Also don't forget at high levels you can get both. They don't synergize but they do stack well enough that you're not losing anything, you're just not gaining extra like you might think.

Since you can't increase the adjustment on empower by a fraction of a level nor decrease maximize by a fraction so a solution might be to weaken empower slightly or improve maximize slightly.

Mystify
2012-02-10, 11:56 PM
Ah but that's a 43% increase vs. a 72% increase. 43% / 2 = 21.5%. 72% / 3 = 24%. Maximized is slightly better here. But I always picked empowered because I like to apply it to a wide variety of spells which often benefit more from empowered. If I always chucked the same spell and if it used d6s then I might go maximized. True empowered tends to be better overall but what can you do? Maximize as a +2 would be too good because then I'd simply focus on the spells that benefit from it most and go to town on casting maximized spells with maniacal laughter.

Also don't forget at high levels you can get both. They don't synergize but they do stack well enough that you're not losing anything, you're just not gaining extra like you might think.

Since you can't increase the adjustment on empower by a fraction of a level nor decrease maximize by a fraction so a solution might be to weaken empower slightly or improve maximize slightly.
Its a 50% increase vs. a 72% increase. The single die lowballs the estimate, since it loses half points due to rounding errors which would not be present when rolling a handful of dice,which is why I did the 2x calculation. 50%/2 is 25% increase, 72%/3 is a 24% increase. Empowered is slightly better.
Esp. once you factor in that, given the same total spell level, the empowered spell will be working off a more powerful base spell.

Data for analysis:
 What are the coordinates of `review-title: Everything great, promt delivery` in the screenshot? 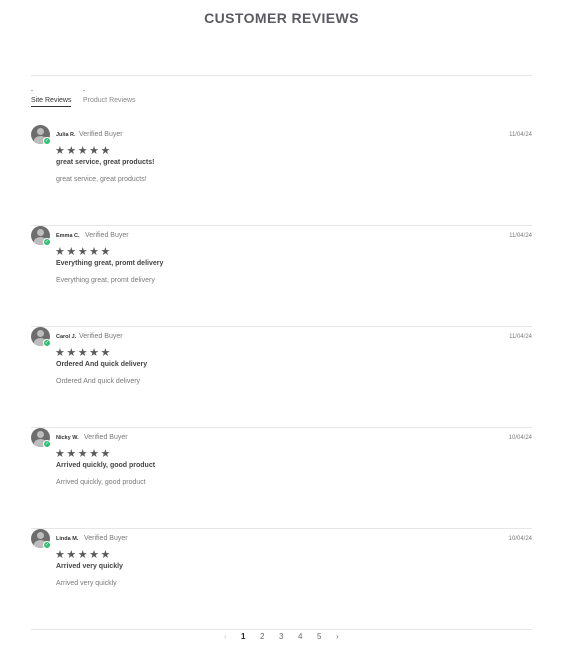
---
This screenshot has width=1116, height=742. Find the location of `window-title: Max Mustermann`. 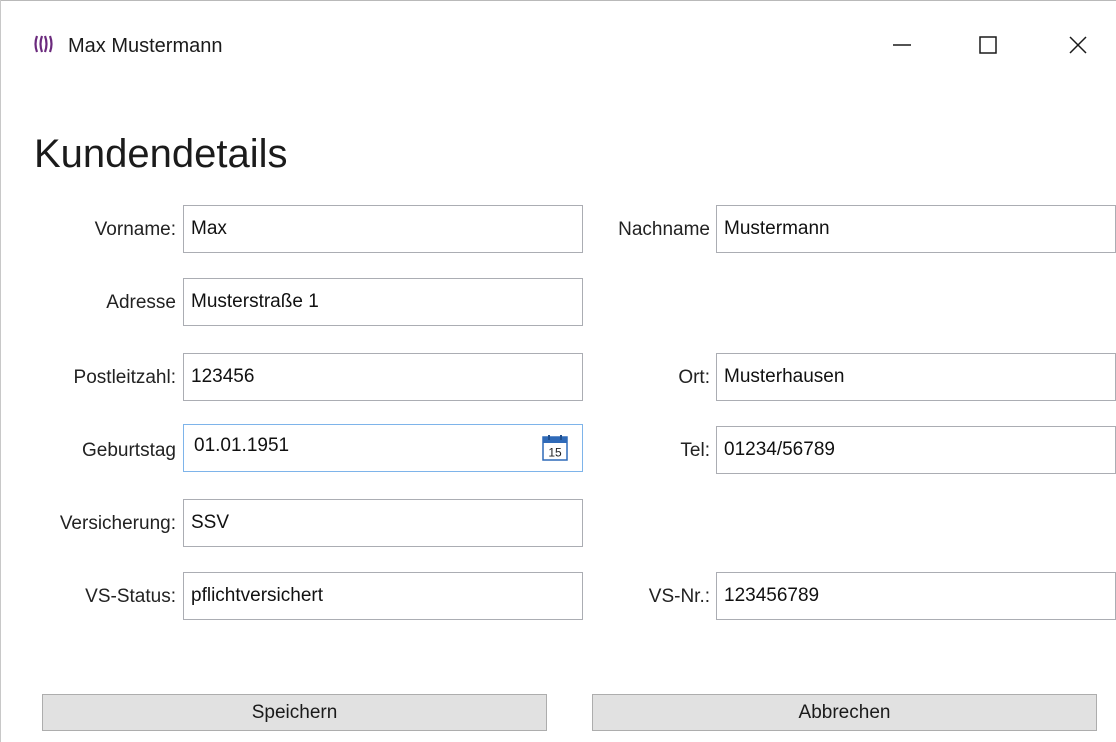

Directions:
From the forum discussion comparing empowered and maximized spells, copy word for word the passage starting with "Its a 50% increase" and going on through "is slightly better.".

Problem solution:
Its a 50% increase vs. a 72% increase. The single die lowballs the estimate, since it loses half points due to rounding errors which would not be present when rolling a handful of dice,which is why I did the 2x calculation. 50%/2 is 25% increase, 72%/3 is a 24% increase. Empowered is slightly better.